Im trying to write a 'library' for an SSC interface. Sending data is working well, but I don't understand how receiving data may work in this case.
Setup is the following:
- Data needs to be read from a bus (1,2,4or8 bits wide).
- Data is sent in 16 bit wide words
- Each data line provides one word serialized, so after 16 clock cycles a transfer of n = 1,2,4or8 (depending on bus width) words is completed.
- Input port is clocked by an external clock.
- Clock is generated permanently
- Start of a new word transmit is indicated by an additional SYNC signal on a 1-bit-port being set to high for the first valid clock cycle
From reading documentation I understood that clocked, buffered inputs will right-shift (resulting in an LSB first transmission) the input values into a shift register on a falling port clock edge.
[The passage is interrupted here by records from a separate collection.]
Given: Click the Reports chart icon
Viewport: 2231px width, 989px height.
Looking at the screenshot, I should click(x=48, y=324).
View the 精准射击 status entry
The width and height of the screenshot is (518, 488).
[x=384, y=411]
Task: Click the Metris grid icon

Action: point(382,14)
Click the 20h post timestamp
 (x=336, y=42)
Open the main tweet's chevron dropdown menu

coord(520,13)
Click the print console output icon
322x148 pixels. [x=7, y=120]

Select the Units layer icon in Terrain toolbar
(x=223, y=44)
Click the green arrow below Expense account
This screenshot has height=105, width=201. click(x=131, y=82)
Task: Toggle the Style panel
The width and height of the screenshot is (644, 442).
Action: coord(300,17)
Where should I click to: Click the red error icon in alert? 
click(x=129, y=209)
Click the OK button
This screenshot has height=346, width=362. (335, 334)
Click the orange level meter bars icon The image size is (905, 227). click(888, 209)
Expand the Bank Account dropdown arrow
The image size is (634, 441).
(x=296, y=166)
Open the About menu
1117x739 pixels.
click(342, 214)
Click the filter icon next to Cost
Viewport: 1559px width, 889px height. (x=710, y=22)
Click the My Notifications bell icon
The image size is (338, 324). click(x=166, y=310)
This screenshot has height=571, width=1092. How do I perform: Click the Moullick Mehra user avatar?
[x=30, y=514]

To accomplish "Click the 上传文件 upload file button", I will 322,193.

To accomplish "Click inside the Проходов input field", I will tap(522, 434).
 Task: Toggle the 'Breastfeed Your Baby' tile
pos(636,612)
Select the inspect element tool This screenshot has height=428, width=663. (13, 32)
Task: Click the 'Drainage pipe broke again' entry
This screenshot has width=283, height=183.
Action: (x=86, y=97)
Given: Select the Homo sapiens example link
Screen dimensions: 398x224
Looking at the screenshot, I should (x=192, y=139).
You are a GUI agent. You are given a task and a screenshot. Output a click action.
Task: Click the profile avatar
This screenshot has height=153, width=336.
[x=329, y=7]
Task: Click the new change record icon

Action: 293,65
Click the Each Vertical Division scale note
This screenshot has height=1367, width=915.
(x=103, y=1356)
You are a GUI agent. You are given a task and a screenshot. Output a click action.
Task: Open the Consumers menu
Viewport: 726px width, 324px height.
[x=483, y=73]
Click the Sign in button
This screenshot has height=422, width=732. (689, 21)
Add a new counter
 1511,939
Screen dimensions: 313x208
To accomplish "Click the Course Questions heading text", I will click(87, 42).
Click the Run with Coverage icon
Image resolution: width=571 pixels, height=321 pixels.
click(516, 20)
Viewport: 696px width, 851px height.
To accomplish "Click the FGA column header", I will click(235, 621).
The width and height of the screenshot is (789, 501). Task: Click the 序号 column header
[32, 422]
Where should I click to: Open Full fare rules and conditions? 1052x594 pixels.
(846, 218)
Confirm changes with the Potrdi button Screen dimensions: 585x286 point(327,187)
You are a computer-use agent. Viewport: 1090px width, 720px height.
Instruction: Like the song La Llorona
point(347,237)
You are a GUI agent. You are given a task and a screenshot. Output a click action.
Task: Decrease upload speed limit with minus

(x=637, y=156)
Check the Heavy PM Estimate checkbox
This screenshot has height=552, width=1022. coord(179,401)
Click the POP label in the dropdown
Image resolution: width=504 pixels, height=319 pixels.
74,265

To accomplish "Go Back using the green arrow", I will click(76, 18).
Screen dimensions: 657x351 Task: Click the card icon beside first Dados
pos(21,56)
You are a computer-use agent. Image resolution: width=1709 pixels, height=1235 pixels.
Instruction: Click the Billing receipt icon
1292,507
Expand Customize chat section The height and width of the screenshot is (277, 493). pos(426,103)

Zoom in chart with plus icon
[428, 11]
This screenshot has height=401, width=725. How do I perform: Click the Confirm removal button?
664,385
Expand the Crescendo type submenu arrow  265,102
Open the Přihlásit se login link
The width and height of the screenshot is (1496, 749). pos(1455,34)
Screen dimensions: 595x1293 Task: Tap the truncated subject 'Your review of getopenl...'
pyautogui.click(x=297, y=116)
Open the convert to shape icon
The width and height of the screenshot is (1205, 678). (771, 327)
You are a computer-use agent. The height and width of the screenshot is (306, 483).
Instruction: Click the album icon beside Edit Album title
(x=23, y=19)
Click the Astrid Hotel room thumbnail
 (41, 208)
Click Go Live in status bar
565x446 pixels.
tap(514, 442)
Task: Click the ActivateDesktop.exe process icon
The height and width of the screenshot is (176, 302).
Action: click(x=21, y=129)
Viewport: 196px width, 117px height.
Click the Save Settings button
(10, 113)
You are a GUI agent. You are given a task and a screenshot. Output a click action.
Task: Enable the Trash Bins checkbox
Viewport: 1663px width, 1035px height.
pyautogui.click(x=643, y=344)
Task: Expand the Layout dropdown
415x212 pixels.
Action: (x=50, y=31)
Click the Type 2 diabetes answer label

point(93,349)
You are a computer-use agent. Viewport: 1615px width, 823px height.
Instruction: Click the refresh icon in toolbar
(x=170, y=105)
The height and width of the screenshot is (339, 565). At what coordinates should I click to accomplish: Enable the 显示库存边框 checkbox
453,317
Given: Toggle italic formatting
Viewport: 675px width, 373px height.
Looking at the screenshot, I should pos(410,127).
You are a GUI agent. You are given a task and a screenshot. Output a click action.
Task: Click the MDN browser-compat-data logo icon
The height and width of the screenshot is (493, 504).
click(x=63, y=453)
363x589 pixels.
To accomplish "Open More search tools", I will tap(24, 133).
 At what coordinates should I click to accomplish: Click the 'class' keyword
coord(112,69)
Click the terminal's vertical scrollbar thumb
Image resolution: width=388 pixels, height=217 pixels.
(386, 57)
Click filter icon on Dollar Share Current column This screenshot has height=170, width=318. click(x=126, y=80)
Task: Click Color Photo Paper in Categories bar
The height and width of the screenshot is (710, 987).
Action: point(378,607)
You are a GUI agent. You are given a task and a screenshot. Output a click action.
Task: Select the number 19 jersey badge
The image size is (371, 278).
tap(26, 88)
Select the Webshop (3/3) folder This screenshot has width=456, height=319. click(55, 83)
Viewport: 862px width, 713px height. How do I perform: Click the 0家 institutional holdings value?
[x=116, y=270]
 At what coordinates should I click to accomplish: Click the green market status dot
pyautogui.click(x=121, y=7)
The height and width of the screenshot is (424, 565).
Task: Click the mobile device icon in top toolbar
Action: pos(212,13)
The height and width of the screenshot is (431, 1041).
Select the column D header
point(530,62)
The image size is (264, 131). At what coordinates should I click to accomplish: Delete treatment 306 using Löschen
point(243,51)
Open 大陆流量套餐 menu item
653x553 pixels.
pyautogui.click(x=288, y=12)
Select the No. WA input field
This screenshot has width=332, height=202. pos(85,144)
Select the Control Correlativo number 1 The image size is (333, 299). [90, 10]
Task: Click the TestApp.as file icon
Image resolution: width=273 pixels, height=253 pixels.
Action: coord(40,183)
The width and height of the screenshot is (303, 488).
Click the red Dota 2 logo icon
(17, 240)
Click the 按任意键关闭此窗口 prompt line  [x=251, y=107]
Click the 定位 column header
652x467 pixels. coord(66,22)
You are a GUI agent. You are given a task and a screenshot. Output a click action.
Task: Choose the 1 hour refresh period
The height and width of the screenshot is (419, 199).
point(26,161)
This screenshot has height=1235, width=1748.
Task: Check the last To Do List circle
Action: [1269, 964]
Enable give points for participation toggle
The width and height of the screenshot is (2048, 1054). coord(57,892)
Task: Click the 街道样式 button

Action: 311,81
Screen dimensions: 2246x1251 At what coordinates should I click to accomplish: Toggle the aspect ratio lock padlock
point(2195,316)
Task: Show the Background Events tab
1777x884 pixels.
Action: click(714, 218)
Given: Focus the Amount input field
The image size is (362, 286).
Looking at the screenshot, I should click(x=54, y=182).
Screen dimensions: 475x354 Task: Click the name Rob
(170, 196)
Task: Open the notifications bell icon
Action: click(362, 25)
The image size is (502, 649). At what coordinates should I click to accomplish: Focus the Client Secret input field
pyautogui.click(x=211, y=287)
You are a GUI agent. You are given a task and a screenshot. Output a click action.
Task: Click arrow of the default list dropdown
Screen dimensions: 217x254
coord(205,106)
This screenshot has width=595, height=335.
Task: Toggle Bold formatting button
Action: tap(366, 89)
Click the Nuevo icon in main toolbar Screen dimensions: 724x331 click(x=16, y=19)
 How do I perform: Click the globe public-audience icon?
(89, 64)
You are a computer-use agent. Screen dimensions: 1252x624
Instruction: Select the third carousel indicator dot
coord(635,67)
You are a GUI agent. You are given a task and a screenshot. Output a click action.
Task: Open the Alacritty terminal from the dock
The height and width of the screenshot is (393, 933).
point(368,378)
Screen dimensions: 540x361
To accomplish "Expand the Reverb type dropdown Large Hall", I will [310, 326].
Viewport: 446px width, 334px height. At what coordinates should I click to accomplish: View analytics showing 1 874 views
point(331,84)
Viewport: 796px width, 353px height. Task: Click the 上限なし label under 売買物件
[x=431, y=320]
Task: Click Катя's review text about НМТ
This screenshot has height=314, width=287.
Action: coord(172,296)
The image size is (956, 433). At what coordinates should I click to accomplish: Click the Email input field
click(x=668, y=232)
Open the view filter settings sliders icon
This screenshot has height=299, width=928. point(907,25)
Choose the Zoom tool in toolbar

If the shift register is filled, it is copied to another register the CPU can read from (correct?). If the previous value has not been read by the CPU, its lost.
Was thinking about adding a flag and use a conditional port input event that is triggered by the SYNC signal being high. If the flag is set, data is read from the input port (case flag => port :> bla:) and reset on having read (16*n, n = bus width) bits to then wait for another SYNC. But if the data sampling/shift registers work as I think, then its undefined how much of the shift register is filled on receiving the SYNC signal and i will read invalid data.
Is there a way to react to the SYNC signal with reading for exactly 16 clock cycles, including the clock cycle the SYNC signal is set to 'high' on?